E-Photo
Issue #145  7/1/2008
 
Philip Perkis: Sadness of Men

By Matt Damsker

THE SADNESS OF MEN: PHOTOGRAPHS BY PHILIP PERKIS.

2008, Quantuck Lane Press, distributed by W.W. Norton & Co., New York, NY. 280 pages; 125 duotone photographs. $45 clothbound; ISBN No. 978-1-59372-034-6. Publisher website: http://www.quantucklanepress.com .

Although Philip Perkis has not enjoyed the sort of showy career of many of his contemporaries, his 50 years of photography have made their mark. As professor emeritus at Brooklyn's Pratt Institute, he continues to influence generations of artists, and this first published collection of his work--keyed to a recent major retrospective exhibit at the Alan Klotz Gallery in New York--is not only a rich testament to his distinctive eye but also carries more than a whiff of immortality.

Perkis is a master of telling detail and broad, cinematic sweep, while his gentle tonalities and unfussy technique remind us that photography need not be sharp-edged or intensely worked in order to convey a powerful sense of place and a complex vision. Max Kozloff, in his eloquent introduction to this volume, notes that "Perkis is interested in barriers, walls, barbed wire, broken structures, and plastic sheeting: all these suggest a wish to see something on their other side…As one follows him, he introduces a world of moods, some of them unsettling, most of them visualized without drama." Indeed, following Perkis through five decades of work is to move from the urban maze and fragmentations of New York City, the heat and dust of Mexico, the spiritual acreage and specific stones of the Holy Land, and many spots in between.

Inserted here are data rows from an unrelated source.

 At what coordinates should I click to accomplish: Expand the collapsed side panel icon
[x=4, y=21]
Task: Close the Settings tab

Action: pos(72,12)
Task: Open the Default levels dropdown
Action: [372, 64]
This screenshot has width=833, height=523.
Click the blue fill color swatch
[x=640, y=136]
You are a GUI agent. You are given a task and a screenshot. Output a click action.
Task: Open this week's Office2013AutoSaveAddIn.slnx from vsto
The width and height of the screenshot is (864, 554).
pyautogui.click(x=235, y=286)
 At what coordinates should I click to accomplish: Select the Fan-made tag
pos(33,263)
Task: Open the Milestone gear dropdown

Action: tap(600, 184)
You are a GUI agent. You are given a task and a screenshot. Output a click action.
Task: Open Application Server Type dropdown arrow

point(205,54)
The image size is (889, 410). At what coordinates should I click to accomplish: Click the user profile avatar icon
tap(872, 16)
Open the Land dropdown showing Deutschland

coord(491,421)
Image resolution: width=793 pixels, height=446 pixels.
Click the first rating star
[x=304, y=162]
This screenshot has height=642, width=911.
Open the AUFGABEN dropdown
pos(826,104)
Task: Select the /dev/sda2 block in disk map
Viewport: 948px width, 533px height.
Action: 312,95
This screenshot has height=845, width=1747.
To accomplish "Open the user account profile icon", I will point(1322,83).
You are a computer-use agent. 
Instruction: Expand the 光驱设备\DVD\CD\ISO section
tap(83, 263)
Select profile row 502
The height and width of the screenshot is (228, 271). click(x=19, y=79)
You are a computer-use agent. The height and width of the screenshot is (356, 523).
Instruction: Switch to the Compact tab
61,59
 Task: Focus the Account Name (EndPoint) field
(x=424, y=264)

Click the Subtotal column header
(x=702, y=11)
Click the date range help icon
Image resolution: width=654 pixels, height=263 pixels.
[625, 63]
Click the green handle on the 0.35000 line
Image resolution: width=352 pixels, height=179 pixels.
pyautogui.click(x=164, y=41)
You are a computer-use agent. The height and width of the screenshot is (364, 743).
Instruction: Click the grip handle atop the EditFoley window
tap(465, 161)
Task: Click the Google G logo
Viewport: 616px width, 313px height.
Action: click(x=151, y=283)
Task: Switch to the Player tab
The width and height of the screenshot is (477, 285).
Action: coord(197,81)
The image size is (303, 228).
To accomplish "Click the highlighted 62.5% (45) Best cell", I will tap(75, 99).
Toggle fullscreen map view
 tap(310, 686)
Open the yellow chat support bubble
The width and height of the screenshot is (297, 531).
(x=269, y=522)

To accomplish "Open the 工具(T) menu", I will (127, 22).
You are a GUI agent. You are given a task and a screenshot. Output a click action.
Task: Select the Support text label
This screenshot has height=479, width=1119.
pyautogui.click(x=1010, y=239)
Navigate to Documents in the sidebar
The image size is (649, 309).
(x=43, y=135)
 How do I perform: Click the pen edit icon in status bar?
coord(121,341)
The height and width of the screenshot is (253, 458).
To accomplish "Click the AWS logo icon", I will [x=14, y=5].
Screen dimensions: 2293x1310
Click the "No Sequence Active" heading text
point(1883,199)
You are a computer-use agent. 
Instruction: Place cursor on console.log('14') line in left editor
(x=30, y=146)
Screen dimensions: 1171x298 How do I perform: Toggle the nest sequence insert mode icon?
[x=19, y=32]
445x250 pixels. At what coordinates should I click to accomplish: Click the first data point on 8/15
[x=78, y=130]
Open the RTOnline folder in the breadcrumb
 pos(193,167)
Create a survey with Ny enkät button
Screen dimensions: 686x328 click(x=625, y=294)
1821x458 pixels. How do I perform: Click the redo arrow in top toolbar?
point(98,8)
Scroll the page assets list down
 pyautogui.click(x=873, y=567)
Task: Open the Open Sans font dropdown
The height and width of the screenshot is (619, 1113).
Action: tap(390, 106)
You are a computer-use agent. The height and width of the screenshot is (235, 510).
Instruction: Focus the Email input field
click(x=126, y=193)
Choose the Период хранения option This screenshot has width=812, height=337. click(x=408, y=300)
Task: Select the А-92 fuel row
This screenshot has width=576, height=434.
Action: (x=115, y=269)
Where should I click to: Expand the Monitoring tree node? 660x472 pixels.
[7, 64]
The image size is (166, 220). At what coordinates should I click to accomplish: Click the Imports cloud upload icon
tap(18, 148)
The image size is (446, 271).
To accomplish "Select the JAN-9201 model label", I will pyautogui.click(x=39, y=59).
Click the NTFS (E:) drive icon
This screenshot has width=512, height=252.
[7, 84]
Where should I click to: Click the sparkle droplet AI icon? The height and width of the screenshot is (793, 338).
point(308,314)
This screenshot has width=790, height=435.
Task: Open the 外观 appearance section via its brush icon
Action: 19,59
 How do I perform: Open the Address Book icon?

As the detached observer with a Leica, Perkis doesn't provoke our sympathy or insist on our complicity when, for example, he captures decisive moments such as a steer about to be death-stunned by a gun wielded by an anonymous arm in a nameless abattoir. The soft grays and angular geometry of the photo are the matrix of life and death in which the animal--an organic reality, all snout and skull, hoof and hide--is a dumb player, and we can feel the sense of occasion here, just as we can feel the weight of the moment in which a matador is handed the killing sword in another Perkis image.

These, and the less populated photos of landscapes or drab human spaces, underscore the smart irony of the title, "The Sadness of Men," for Perkis is expressing not so much the desolations of life as the daily burden of living--working, moving and seeing--and the implicit finitude of even the most unspoiled vista. As Kozloff suggests, the emphasis on looking through barriers promotes the notion that the unseen is most worth seeing, the sealed-off most worth rescuing, especially when faced with the spiritual implications of, say, Jerusalem's western wall. And where cats or sheep are photographed within rectangles of pure sunlight, we have a sharp sense of the holy as it scatters through the everyday.

Which is not to say that Perkis transcends cliché or trite formulation at every turn. An image of a modern mother cradling her newborn is an artful Madonna and Child, but also an obvious one, as the mother's blissfully transported expression lands us in suffocatingly sentimental territory. And in the minimalist vein, Perkis's seemingly random captures don't always work: a shot of balloons on a ceiling evokes William Eggleston, but in its gray-on-gray flatness it serves only to remind us that Eggleston's insistence on the subtle color of the quotidian is what propels his photos beyond the quotidian.

Nonetheless--and perhaps because of such flaws, for they help to denote the reach which exceeds the great grasp of Perkis's artistry--"The Sadness of Men" is a major codification of a life in photography and a towering photography book. The desultory charm of Perkis's style--warm in tone, taking on the world with a grainy 400 ASA modesty that draws us in, whisperingly, rather than gunning for in-your-face effect--sets him nicely apart from the masters with which it is too easy to compare him, from Atget to Walker Evans or Robert Frank. Quietly, with a wistful, world-weary shrug, Philip Perkis has earned his place in the pantheon.

Matt Damsker is an author and critic, who has written about photography and the arts for the Los Angeles Times, Hartford Courant, Philadelphia Bulletin, Rolling Stone magazine and other publications. His book, "Rock Voices", was published in 1981 by St. Martin's Press. His essay in the book, "Marcus Doyle: Night Vision" was published in the fall of 2005. He currently reviews books for U.S.A. Today.